The new standard aligns OSHA with the United Nations' global chemical labeling standard. Once fully implemented, OSHA expects the new regulations to prevent an estimated 43 deaths and result in about $475.2 million in productivity savings annually for U.S. businesses.
As many businesses know, OSHA's hazard communications standard is the most often cited of all OSHA regulations. This standard requires chemical labeling; the maintenance of material safety data sheets; and safety training of employees.
The labeling is under the control of the manufacturer, but employers are required to comply with the workplace-related provisions. Any business that has undergone an OSHA inspection knows that compliance officers invariably focus on these matters.
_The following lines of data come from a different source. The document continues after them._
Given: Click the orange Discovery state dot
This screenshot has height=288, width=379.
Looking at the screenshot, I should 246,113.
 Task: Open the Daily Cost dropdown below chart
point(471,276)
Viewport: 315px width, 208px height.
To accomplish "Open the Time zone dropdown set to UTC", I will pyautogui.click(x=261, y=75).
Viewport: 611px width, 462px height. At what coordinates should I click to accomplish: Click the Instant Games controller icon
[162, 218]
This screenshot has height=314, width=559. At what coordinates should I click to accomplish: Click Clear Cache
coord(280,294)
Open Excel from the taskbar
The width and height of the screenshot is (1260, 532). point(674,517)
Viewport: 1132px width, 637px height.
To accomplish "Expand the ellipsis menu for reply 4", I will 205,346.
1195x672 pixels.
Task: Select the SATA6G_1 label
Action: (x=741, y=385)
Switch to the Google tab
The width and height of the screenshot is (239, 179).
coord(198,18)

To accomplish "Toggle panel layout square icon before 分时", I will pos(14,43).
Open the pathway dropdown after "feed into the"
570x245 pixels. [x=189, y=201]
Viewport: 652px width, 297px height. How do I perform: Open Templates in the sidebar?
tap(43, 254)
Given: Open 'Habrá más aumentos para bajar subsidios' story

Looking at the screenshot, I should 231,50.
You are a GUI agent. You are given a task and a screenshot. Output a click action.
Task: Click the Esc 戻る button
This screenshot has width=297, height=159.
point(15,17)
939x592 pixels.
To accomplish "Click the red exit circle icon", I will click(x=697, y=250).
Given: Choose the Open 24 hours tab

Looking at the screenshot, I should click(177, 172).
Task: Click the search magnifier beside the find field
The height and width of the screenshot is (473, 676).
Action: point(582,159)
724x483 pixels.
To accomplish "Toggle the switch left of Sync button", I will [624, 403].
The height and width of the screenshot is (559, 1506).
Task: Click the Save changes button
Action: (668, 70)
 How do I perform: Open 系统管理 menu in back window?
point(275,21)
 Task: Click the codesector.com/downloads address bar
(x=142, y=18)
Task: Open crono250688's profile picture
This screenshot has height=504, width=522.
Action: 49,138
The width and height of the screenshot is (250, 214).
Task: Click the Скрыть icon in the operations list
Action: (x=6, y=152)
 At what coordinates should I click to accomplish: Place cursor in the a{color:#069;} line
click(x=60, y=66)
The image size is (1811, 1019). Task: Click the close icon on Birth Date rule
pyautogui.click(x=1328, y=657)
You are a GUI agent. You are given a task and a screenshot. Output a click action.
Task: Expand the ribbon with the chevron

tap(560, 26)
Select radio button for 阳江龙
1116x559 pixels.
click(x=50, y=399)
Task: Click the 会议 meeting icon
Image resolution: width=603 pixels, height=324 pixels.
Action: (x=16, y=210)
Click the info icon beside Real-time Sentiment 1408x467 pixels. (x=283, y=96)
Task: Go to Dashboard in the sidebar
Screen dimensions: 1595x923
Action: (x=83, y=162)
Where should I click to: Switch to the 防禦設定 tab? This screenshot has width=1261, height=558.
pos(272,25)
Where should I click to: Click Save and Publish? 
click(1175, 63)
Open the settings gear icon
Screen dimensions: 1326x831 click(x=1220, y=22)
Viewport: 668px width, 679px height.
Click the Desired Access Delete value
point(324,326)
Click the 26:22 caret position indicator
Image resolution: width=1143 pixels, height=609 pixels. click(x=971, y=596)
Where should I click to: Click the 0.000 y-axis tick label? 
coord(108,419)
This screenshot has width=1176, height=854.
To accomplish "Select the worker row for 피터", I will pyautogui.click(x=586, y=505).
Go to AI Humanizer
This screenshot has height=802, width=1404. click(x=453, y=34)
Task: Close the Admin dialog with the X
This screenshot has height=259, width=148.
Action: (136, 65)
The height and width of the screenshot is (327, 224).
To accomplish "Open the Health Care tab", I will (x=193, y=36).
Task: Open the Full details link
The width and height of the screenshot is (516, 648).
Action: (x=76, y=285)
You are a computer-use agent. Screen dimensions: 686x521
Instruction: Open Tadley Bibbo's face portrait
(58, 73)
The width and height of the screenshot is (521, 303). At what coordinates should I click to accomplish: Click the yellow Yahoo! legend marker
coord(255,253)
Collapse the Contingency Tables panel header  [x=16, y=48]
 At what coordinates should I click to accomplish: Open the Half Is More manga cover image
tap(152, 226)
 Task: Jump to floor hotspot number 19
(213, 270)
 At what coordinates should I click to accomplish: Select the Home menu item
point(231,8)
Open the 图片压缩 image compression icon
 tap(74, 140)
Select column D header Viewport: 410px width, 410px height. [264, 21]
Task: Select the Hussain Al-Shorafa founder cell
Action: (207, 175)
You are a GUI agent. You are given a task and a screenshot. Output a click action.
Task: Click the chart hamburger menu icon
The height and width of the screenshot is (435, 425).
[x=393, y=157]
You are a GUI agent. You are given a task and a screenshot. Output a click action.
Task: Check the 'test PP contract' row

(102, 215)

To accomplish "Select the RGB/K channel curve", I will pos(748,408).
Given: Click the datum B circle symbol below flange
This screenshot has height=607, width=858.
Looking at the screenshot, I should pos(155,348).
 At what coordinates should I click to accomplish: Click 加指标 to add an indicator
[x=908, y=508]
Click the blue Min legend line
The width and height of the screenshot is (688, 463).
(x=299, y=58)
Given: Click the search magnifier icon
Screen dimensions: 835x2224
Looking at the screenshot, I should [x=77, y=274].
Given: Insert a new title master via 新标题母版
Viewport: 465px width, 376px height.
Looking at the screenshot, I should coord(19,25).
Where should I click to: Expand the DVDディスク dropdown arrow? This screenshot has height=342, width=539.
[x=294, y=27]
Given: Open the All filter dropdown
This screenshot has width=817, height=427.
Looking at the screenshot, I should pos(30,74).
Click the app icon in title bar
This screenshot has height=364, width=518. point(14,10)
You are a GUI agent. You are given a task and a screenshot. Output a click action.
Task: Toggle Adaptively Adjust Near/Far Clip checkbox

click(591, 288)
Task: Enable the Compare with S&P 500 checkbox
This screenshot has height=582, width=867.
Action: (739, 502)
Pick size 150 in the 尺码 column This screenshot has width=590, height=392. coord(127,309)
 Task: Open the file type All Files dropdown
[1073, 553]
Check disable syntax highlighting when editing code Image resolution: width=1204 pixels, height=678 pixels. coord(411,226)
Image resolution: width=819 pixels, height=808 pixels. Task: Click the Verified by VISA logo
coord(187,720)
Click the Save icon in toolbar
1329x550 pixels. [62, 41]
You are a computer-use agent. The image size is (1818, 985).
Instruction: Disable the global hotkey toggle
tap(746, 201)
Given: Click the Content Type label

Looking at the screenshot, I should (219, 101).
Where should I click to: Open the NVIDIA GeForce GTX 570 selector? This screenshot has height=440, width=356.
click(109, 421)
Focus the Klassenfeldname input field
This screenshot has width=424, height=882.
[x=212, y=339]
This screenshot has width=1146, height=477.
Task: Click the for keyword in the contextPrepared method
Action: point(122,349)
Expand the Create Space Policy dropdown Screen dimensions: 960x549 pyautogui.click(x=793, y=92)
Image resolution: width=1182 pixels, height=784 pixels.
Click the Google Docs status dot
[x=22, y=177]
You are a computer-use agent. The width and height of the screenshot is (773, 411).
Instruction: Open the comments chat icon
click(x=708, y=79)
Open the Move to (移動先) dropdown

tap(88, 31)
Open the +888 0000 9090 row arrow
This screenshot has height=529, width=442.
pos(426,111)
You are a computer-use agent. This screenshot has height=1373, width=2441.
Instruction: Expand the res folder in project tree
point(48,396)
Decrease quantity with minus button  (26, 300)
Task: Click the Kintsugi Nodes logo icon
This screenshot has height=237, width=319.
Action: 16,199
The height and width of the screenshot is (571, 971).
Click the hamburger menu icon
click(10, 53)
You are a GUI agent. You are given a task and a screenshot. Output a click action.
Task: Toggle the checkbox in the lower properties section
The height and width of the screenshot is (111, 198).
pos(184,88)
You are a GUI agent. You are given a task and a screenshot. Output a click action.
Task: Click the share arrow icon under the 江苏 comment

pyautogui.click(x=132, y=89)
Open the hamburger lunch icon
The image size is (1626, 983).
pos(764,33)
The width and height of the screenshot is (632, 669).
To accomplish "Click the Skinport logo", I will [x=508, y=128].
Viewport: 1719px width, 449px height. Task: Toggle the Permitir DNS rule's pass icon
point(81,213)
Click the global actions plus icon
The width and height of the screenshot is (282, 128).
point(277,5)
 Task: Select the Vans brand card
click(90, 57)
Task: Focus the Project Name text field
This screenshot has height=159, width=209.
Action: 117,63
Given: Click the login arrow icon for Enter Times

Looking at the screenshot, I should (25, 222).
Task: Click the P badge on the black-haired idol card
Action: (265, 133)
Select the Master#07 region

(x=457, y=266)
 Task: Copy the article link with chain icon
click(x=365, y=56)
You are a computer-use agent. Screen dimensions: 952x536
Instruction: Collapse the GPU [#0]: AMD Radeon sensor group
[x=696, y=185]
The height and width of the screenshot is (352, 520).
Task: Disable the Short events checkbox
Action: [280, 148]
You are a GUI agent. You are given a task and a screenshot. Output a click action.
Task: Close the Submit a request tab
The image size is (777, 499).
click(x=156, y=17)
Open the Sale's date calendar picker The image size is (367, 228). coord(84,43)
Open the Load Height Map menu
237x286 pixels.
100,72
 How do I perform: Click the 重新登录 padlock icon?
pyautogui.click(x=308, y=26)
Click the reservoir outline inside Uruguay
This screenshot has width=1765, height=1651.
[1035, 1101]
The revision of the standard ensures consistent practices both nationally and internationally. OSHA's new standard will classify chemicals according to their health and physical hazards, and establish consistent labels and safety data sheets for all chemicals made in the United States and imported from abroad.
Once fully phased in by 2016, the revised standard is expected to prevent an estimated 585 injuries and illnesses annually. It is intended to reduce trade barriers and result in productivity improvements for American business that regularly handle, store and use hazardous chemicals. OSHA estimates cost savings of $32.2 million alone will accrue to businesses that periodically update safety data sheets and labels for chemicals covered in the standard.
Any business that utilizes chemical substances in the workplace should request updated materials from its suppliers and plan to initiate new hazard communications and training in the workplace to comply with the new standard.
Keep in mind that employee training on the new standard must be completed by the end of 2013.